Transcending Transference? EDPB Offers Guidance on International Data Transfers
On November 18, 2021, the European Data Protection Board (“EDPB”) issued guidelines on the interplay between provisions in the General Data Protection Regulation (“GDPR”) governing scope and applicability and those governing international data transfer. Specifically, the EDPB outlined three criteria that should be used to determine whether a “transfer” of personal data to a country outside of the European Economic Area (“EEA”) has occurred, triggering additional safeguard obligations.
The GDPR regulates the processing of personal data within the EEA as well as transfers of that data to countries outside of the EEA (“third countries”) to ensure that data has safeguards that meet a “standard of essential equivalence”1 to the protection afforded by the GDPR and laws of Member States, including derogations. The EDPB’s latest guidance seeks to clarify that a “transfer” requiring compliance with Chapter V of the GDPR takes place when each of the following three criteria is met:
- A controller or processor is subject to the GDPR for the given processing;
- The controller or processor (“exporter”) discloses by transmission or otherwise makes personal data available to another controller, joint controller or processor (“importer”); and
- The importer is in a third country or is an international organization, regardless of whether the importer is subject to the GDPR under Article 3.
Exporter’s Processing Activity Is Subject to the GDPR
The first criterion requires that the controller or processor who will eventually export the data falls within the scope of the GDPR for the given processing activity. Under Article 3 of the GDPR, it applies to the processing of personal data:
- in the context of the activities of an establishment of a controller or a processor in the EEA, regardless of whether the processing takes place in the EEA;
- of data subjects who are in the EEA by a controller or processor not established in the EEA, where the processing activities are related to the offering of goods and services in the EEA or monitoring of data subject behavior that takes place in the EEA;
- by a controller not established in the EEA but where the member state law applies by virtue of public international law.
An exporter for that given processing activity must fall within the scope of one or more of the criteria listed above in order for a “transfer” to have occurred that triggers the applicability of Chapter V of the GDPR.
Exporter (Not Data Subject) Makes Data Available to Importer
The second criterion seeks to answer an important question: does a transfer occur where the data was disclosed directly by the data subject to a controller at her own initiative?

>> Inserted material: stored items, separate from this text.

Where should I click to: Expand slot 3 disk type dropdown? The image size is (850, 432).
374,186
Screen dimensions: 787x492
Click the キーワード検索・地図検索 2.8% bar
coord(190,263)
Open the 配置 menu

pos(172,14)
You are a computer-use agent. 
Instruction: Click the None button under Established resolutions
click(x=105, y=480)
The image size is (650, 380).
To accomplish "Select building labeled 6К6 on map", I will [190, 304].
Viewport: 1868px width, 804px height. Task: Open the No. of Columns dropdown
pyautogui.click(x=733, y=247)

The EDPB has answered “no.” A transfer that incurs additional obligations under Chapter V of the GDPR requires that the data is sent or made available by a controller or processor, not the data subject herself.
In addition, the second criterion clarifies that internal transfers within the same entity do not qualify as transfers. Note, however, that transfers between entities that form part of the same corporate group may constitute transfers of personal data if the remaining criteria are met.

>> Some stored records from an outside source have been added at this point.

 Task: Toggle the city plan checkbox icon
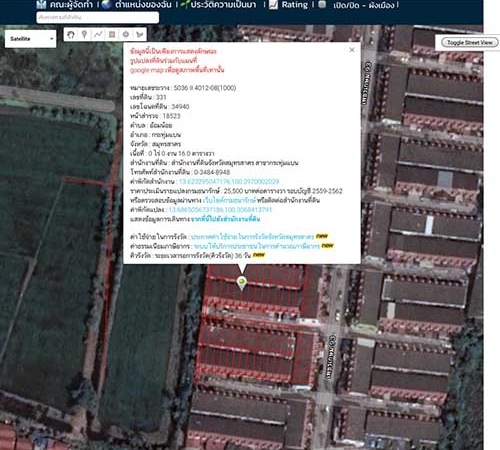tap(322, 4)
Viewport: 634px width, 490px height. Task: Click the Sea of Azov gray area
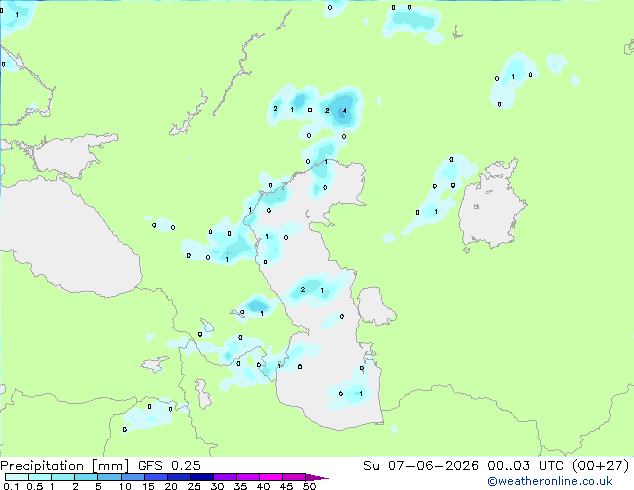pos(71,156)
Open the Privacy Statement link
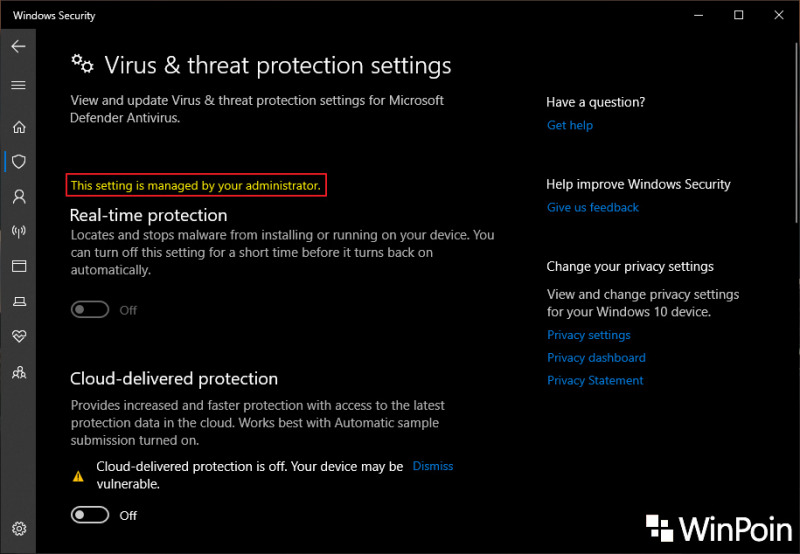 (595, 381)
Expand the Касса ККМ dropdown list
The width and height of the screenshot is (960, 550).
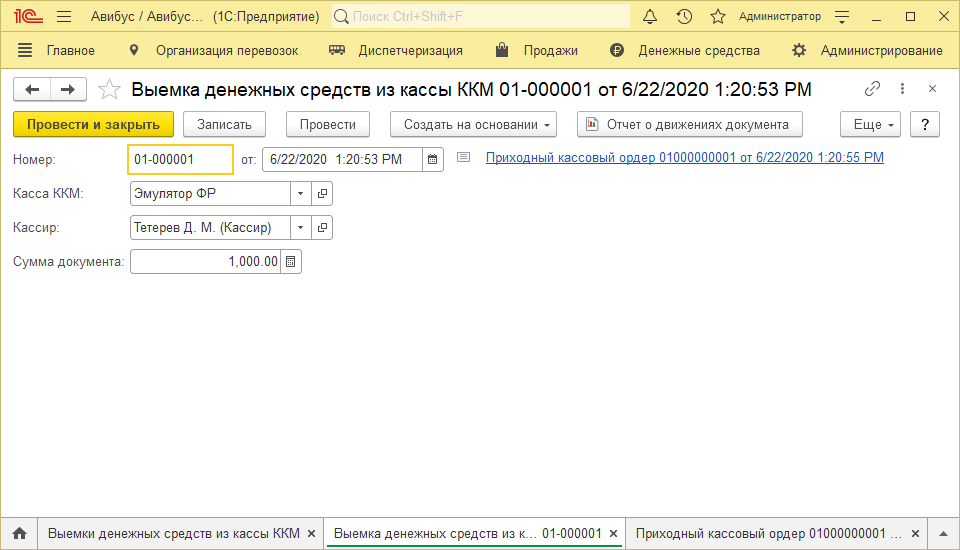[x=300, y=193]
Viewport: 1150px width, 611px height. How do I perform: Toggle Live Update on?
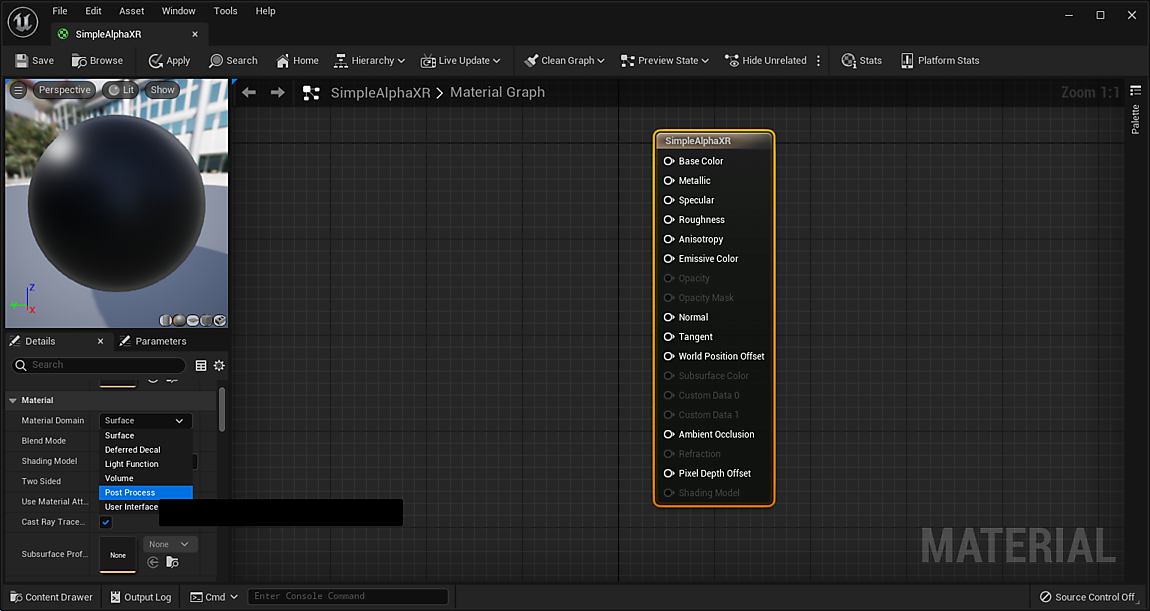pyautogui.click(x=459, y=60)
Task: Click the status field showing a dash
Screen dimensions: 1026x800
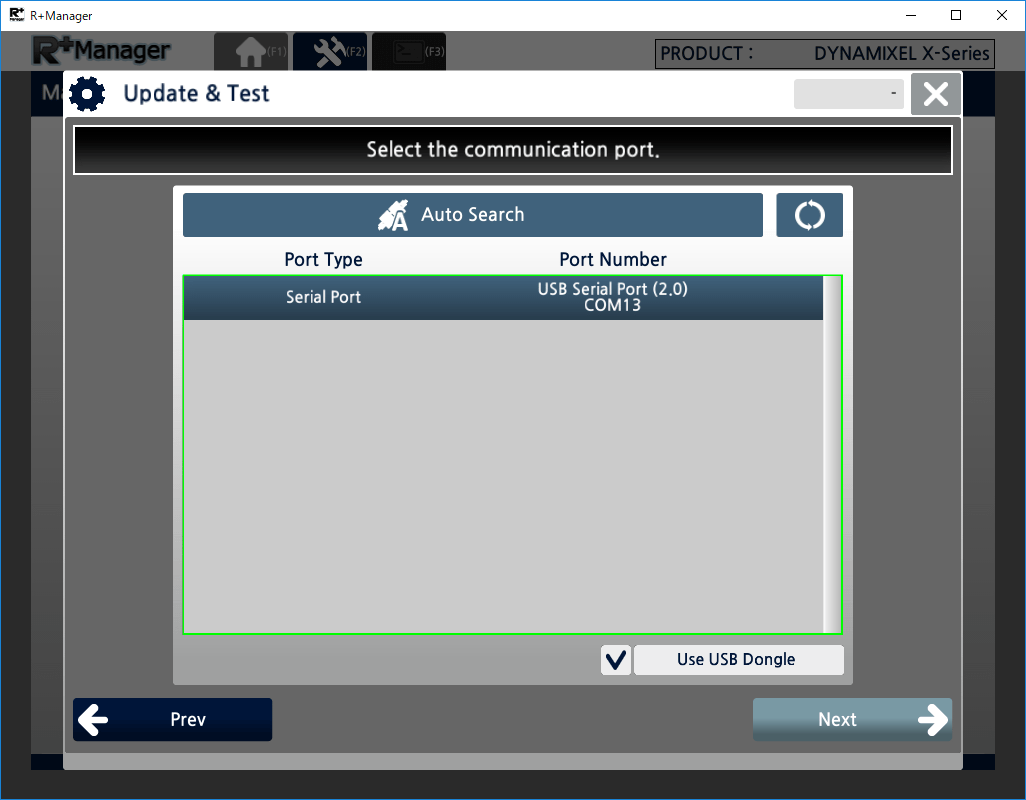Action: point(848,94)
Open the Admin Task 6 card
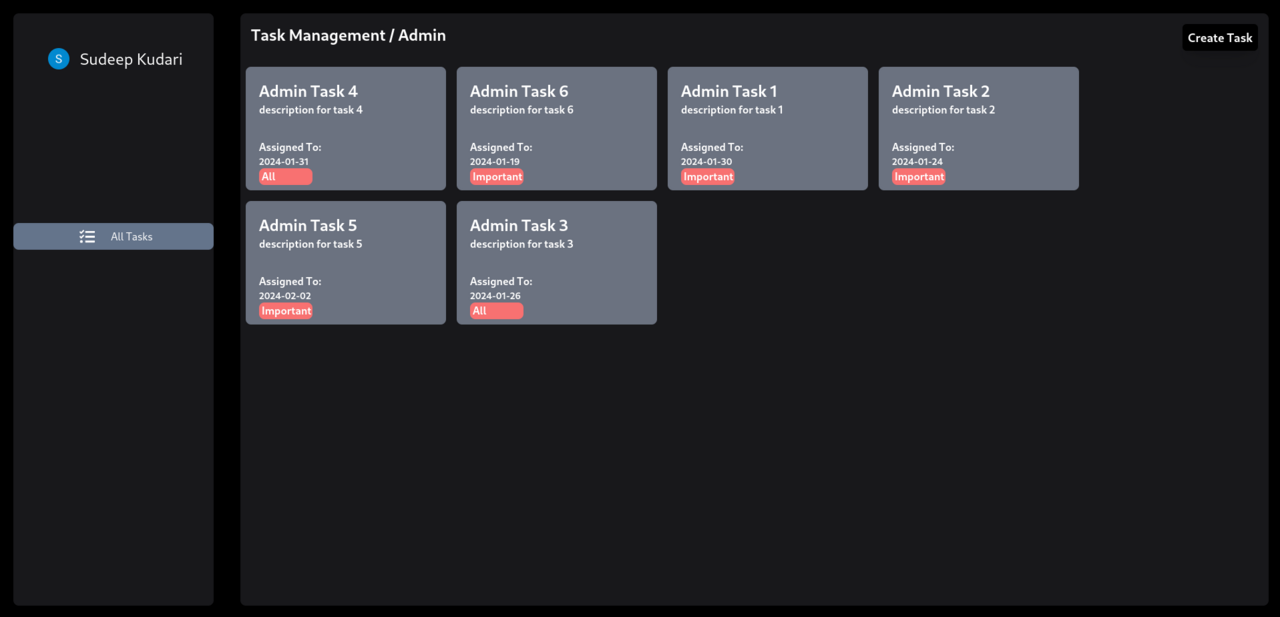This screenshot has height=617, width=1280. (556, 128)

Importer Is in a Third Country or Is an International Organization
The third criterion requires that the importer be geographically in a third country or in an international organization. Transfers inside the EEA do not constitute transfers requiring additional protections.

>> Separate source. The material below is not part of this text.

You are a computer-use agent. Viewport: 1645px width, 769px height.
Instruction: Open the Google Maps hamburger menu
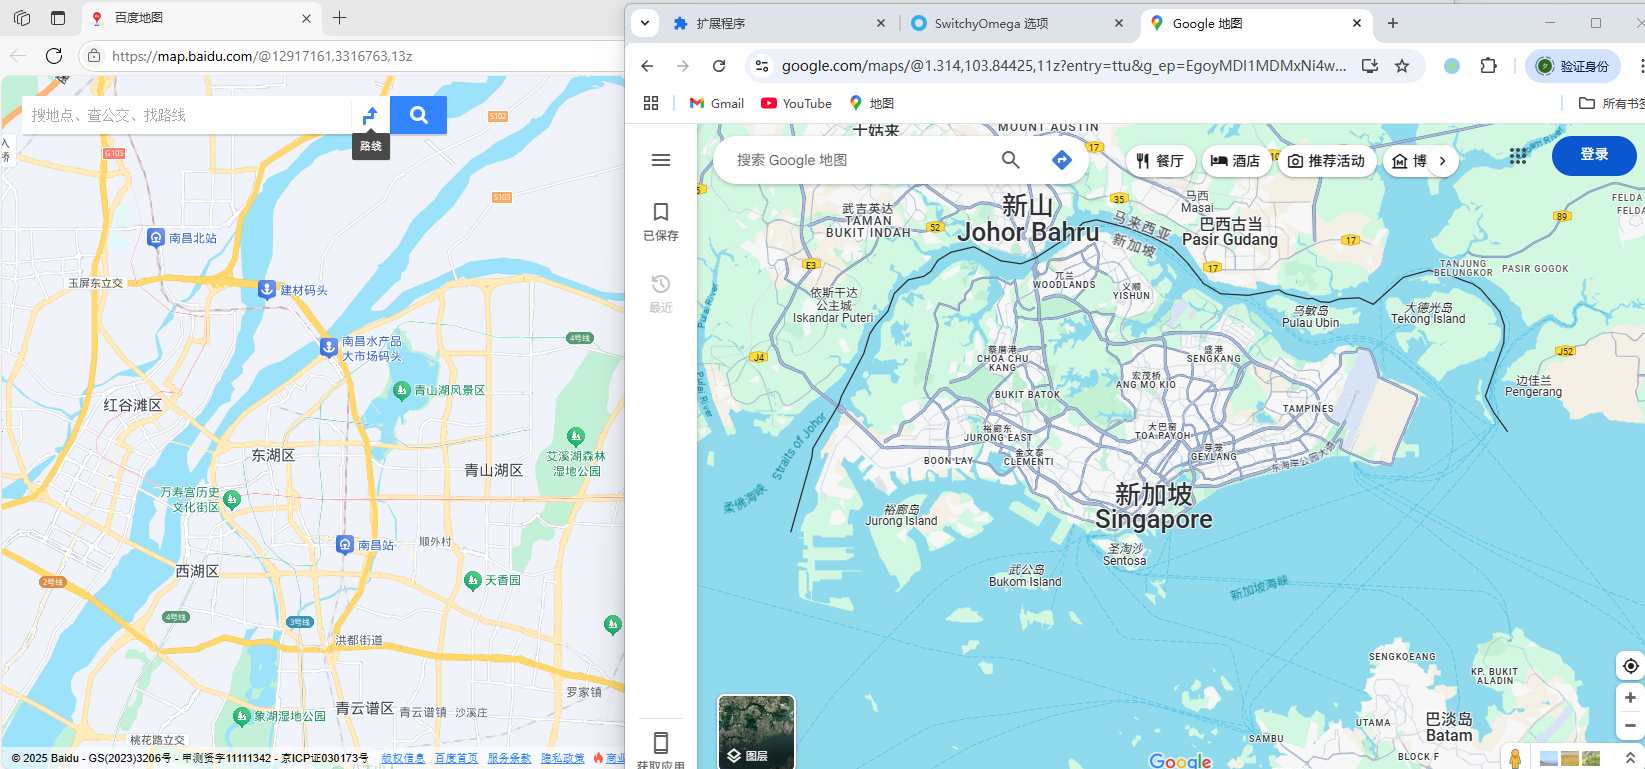pos(661,160)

If all three criteria are met, there is a “transfer” requiring additional measures under Chapter V. Under the GDPR, there are three scenarios in which an entity can legitimately transfer personal data to a receiver outside of the EEA: (1) the receiver is located within an area covered by an adequacy decision; (2) appropriate safeguards have been established to protect individuals’ rights to their personal data; or (3) an exception, such as explicit consent, covers the transfer.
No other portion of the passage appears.